[Data under study]
- - -
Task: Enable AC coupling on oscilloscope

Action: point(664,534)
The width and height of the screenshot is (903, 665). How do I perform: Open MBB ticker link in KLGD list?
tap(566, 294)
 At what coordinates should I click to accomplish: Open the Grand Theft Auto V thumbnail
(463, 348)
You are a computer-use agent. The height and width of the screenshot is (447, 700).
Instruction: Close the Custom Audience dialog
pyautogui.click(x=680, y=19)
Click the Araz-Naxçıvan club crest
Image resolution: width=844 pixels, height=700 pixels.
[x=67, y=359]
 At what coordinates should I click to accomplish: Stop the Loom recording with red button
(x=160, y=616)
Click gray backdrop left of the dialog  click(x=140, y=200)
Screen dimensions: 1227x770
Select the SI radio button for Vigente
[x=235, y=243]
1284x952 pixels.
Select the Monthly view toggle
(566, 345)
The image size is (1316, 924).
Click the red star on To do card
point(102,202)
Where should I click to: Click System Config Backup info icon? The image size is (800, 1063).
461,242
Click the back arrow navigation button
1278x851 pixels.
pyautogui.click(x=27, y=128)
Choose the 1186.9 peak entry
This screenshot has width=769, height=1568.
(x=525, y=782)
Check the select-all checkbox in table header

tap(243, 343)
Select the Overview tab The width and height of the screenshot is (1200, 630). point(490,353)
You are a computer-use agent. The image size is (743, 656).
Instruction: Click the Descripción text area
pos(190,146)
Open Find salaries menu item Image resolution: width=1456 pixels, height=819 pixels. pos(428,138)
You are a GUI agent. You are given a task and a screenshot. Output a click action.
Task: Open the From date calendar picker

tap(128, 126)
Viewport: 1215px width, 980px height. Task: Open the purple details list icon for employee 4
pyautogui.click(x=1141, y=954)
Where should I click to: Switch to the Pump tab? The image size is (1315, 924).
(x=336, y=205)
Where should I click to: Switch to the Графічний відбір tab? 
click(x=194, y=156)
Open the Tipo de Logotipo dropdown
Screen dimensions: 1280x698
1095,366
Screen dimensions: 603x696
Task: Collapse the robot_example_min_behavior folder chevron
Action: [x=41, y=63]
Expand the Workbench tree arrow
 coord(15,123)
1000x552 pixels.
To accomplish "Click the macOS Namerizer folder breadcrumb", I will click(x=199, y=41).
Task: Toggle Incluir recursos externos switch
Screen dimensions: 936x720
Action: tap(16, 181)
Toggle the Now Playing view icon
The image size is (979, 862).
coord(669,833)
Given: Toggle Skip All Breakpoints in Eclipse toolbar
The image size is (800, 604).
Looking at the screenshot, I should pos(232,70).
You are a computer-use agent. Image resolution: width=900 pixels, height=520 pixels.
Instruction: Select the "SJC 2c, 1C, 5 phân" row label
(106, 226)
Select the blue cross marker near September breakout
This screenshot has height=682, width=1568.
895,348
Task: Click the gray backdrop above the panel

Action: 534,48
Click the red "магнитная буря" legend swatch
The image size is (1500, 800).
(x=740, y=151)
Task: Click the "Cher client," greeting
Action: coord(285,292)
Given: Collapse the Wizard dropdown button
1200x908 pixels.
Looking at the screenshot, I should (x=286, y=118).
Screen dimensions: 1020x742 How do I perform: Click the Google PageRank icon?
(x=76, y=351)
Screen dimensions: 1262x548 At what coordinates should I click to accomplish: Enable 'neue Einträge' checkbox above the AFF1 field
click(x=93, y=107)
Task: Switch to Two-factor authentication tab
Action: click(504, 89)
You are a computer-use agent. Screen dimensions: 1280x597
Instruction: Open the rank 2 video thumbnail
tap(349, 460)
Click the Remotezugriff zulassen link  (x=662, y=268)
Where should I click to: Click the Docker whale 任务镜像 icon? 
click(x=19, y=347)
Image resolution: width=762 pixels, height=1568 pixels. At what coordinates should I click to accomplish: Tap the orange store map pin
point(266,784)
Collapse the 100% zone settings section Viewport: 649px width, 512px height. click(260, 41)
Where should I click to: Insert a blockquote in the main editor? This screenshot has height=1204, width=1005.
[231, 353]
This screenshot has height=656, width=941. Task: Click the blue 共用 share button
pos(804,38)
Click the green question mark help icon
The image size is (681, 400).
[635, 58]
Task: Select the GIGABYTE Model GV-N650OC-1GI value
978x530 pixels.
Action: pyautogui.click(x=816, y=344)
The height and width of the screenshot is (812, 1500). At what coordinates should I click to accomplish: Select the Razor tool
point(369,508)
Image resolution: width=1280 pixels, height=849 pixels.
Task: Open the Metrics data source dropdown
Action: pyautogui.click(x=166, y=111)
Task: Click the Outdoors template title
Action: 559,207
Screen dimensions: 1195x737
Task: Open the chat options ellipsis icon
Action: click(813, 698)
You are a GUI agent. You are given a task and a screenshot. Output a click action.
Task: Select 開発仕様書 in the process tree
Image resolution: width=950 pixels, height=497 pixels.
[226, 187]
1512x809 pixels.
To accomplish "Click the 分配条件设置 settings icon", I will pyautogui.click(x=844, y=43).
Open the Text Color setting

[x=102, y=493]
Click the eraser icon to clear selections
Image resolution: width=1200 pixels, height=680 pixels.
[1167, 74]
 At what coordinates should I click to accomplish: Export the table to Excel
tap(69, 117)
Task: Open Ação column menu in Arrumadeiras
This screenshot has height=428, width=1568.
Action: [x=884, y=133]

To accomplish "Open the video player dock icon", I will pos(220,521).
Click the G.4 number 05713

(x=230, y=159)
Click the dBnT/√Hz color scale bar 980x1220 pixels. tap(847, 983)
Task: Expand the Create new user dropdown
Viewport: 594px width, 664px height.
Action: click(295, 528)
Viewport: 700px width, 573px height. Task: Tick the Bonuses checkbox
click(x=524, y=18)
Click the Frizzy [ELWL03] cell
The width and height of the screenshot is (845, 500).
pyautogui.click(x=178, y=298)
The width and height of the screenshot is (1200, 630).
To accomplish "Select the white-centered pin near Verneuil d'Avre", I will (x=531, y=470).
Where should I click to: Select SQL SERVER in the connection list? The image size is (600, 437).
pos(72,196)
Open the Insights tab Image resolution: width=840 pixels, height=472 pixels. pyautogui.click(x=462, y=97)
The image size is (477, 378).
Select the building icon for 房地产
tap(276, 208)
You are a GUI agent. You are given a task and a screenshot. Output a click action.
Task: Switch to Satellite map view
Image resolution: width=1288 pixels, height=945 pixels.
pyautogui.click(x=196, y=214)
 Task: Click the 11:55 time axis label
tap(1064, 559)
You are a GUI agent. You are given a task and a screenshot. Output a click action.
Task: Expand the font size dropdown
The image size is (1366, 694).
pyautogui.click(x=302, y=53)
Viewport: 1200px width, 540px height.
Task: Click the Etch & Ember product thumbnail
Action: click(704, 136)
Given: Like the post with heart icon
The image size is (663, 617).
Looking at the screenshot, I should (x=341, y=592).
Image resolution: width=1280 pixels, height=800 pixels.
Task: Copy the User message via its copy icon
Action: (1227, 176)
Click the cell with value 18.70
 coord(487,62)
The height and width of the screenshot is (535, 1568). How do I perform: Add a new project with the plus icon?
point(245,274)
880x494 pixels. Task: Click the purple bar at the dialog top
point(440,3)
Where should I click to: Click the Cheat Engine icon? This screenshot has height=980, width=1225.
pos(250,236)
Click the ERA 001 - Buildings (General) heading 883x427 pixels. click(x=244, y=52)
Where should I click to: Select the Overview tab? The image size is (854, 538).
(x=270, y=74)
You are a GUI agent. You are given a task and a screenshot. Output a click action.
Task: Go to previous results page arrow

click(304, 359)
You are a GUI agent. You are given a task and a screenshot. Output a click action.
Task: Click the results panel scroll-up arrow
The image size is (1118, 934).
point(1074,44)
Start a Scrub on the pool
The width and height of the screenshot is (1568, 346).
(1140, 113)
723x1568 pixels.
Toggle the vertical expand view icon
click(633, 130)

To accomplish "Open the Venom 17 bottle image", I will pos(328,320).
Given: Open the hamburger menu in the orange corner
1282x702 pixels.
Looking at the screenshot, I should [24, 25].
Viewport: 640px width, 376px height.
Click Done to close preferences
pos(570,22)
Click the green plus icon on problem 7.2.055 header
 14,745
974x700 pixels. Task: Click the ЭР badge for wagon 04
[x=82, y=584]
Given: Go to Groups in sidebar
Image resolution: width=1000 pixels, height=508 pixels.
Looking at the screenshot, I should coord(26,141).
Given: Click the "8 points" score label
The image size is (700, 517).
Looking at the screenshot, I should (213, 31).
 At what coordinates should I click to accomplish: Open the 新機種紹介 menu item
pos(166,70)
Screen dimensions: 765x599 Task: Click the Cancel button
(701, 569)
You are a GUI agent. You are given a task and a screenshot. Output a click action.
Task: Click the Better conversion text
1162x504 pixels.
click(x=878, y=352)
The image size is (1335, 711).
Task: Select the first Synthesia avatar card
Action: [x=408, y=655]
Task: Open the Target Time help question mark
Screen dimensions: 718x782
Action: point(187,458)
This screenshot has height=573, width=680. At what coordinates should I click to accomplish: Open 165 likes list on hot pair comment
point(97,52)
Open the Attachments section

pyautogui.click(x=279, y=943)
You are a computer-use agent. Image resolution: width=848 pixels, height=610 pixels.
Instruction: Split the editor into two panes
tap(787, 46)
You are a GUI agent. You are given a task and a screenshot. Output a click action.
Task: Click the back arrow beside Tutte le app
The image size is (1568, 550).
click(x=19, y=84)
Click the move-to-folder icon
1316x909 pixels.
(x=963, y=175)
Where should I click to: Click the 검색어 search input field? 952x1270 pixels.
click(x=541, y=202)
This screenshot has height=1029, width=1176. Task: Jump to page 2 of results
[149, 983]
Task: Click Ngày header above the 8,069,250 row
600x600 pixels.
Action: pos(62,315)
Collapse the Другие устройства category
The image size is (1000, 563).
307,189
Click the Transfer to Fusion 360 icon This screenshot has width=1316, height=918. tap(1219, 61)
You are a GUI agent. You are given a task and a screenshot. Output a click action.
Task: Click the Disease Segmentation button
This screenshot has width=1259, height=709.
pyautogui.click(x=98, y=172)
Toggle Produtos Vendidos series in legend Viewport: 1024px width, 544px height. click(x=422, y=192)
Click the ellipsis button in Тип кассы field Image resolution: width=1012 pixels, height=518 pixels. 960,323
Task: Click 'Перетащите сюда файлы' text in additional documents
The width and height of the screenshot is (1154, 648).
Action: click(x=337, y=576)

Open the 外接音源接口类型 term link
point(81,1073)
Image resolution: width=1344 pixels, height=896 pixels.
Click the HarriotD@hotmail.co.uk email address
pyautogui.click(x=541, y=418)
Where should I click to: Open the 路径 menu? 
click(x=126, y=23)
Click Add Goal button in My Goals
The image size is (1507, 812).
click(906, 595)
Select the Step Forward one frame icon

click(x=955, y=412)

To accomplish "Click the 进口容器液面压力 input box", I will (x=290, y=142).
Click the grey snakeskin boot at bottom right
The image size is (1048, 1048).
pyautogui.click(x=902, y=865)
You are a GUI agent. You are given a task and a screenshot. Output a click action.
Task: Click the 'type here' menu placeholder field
- - -
[Work instruction] I would like the number of lines in the material above that contain the string "legend", with no other words in the reply.

[Result of the task] 2